Tensor Network-Constrained Kernel Machines as Gaussian Processes
This work provides a theoretical link between tensor networks and Gaussian processes, which is incremental but clarifies the behavior of constrained kernel machines for machine learning researchers.
The paper tackles the problem of connecting tensor network-constrained kernel machines to Gaussian processes, proving that models using Canonical Polyadic Decomposition and Tensor Train constraints recover a Gaussian process under i.i.d. priors, with Tensor Train showing more Gaussian process behavior for the same parameter count.
Tensor Networks (TNs) have recently been used to speed up kernel machines by constraining the model weights, yielding exponential computational and storage savings.
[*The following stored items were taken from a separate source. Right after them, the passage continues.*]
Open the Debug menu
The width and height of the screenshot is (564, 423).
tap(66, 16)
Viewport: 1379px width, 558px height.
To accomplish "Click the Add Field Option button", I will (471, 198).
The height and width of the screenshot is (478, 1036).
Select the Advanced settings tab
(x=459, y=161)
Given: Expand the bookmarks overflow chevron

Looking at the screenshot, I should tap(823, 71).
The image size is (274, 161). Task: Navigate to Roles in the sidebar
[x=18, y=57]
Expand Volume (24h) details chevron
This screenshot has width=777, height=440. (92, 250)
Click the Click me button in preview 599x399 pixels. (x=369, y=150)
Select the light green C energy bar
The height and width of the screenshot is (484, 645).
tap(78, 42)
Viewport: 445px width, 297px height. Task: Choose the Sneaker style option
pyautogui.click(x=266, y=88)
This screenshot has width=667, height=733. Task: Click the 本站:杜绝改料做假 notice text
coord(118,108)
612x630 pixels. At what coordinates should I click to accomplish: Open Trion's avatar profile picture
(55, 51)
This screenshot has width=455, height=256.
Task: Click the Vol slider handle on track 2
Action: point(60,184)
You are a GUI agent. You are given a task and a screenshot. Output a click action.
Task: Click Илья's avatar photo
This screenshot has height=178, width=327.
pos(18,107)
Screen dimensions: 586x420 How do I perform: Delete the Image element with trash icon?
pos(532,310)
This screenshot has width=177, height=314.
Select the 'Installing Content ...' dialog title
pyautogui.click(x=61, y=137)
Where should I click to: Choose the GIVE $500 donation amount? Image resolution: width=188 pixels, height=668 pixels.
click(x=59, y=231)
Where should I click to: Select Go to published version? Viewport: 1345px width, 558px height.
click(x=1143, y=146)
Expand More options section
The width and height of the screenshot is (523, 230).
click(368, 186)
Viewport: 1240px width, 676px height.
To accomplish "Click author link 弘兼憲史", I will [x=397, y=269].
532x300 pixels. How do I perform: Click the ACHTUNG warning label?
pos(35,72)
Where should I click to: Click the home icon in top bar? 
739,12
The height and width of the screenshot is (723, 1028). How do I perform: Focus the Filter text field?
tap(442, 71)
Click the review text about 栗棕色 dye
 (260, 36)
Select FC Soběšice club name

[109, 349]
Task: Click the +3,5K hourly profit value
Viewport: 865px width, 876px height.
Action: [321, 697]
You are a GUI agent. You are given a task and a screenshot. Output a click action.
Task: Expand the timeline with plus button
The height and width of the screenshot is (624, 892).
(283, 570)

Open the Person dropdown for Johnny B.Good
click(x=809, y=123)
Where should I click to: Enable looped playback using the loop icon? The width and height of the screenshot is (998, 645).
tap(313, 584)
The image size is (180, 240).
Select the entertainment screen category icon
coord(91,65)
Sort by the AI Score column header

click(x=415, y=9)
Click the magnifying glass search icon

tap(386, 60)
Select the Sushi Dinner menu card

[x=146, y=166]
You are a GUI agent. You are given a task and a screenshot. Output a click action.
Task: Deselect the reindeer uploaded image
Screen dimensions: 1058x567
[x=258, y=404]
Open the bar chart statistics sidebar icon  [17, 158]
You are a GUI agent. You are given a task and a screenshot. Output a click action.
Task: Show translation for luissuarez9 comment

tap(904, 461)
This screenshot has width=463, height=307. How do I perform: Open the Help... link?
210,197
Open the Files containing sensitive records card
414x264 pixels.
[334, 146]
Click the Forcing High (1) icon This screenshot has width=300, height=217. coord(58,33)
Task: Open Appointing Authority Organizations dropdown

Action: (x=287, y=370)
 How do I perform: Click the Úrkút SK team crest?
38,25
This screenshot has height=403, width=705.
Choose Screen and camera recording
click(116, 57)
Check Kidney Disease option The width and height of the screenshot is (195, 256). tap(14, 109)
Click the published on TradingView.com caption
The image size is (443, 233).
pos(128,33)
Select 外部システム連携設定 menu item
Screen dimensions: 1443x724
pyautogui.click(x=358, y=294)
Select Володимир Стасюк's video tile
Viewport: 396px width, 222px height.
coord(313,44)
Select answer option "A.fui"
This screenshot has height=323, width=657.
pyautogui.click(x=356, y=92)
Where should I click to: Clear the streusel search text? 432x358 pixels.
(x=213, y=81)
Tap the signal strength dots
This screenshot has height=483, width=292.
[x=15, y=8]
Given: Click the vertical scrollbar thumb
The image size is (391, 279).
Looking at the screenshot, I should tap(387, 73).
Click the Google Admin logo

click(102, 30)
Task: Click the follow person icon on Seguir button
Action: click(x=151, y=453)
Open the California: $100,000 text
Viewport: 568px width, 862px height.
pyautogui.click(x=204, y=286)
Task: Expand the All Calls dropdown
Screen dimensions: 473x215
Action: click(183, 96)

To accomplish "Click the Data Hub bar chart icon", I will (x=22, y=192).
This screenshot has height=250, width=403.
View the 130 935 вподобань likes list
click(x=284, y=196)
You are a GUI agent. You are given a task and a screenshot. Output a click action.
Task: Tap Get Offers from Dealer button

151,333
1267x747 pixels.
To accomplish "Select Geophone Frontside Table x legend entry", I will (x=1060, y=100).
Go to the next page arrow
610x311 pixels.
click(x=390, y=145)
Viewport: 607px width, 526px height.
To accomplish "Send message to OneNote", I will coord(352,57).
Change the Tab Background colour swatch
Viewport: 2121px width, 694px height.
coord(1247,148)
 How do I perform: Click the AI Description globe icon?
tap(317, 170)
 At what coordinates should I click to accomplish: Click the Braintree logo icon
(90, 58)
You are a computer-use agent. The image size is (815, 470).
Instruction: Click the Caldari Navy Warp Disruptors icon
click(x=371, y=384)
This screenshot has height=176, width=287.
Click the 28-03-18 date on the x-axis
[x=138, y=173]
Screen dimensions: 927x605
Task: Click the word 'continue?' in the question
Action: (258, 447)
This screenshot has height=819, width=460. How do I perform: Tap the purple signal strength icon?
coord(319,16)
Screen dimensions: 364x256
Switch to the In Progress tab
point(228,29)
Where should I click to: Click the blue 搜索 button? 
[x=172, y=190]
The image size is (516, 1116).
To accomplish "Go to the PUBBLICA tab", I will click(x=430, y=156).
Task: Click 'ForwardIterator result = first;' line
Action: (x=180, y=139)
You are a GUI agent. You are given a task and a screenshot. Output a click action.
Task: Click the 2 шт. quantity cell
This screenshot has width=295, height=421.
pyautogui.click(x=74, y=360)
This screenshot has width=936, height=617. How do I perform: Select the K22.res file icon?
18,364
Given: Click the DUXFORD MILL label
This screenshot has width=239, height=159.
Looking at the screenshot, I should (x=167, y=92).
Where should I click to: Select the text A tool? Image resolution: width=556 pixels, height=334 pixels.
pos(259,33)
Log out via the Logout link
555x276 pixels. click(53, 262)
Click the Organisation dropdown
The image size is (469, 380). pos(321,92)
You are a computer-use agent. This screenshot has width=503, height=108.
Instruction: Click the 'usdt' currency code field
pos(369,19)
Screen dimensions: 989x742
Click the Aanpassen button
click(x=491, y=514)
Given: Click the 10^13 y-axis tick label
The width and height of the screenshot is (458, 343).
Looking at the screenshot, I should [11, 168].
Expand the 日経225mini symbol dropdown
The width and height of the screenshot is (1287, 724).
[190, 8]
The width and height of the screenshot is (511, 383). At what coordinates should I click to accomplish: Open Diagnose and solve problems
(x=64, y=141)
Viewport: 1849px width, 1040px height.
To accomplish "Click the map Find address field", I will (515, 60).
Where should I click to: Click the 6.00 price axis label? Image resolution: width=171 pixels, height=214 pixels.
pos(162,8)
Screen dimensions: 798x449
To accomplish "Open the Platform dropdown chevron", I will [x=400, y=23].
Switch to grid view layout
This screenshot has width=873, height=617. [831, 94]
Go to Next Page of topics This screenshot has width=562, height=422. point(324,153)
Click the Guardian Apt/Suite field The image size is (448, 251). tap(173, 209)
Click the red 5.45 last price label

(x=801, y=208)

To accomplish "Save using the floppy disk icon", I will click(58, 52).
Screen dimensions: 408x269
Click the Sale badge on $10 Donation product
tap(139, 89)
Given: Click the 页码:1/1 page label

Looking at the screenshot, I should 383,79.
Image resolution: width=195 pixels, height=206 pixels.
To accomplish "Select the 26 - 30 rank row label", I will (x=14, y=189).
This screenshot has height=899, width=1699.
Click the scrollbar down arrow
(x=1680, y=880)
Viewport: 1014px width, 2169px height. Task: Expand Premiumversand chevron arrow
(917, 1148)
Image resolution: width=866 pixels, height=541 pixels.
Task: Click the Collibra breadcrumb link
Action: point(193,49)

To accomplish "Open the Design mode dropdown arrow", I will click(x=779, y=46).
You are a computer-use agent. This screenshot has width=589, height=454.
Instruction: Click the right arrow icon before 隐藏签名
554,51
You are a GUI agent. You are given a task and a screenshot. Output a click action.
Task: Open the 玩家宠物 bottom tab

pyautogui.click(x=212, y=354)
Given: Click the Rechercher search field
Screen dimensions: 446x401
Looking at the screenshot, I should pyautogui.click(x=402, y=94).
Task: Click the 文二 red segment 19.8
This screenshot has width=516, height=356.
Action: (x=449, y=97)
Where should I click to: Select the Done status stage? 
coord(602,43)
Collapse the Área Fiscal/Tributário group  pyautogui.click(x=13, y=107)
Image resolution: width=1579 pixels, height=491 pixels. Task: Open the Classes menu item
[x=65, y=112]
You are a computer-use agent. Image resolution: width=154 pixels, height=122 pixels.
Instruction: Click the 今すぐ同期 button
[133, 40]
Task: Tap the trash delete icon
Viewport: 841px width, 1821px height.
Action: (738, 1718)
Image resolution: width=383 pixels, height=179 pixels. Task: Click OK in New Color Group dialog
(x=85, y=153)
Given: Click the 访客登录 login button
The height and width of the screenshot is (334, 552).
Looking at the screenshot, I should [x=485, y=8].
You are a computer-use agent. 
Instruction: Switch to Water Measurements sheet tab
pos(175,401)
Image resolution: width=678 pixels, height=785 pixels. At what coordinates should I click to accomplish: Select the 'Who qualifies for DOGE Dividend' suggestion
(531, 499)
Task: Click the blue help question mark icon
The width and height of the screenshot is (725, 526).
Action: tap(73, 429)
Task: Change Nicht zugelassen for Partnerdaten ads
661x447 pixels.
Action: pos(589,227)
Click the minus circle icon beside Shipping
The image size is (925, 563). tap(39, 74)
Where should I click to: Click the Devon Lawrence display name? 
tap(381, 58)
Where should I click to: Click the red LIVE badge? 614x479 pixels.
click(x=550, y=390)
In this paper we prove that the outputs of Canonical Polyadic Decomposition (CPD) and Tensor Train (TT)-constrained kernel machines recover a Gaussian Process (GP), which we fully characterize, when placing i.i.d. priors over their parameters. We analyze the convergence of both CPD and TT-constrained models, and show how TT yields models exhibiting more GP behavior compared to CPD, for the same number of model parameters. We empirically observe this behavior in two numerical experiments where we respectively analyze the convergence to the GP and the performance at prediction. We thereby establish a connection between TN-constrained kernel machines and GPs.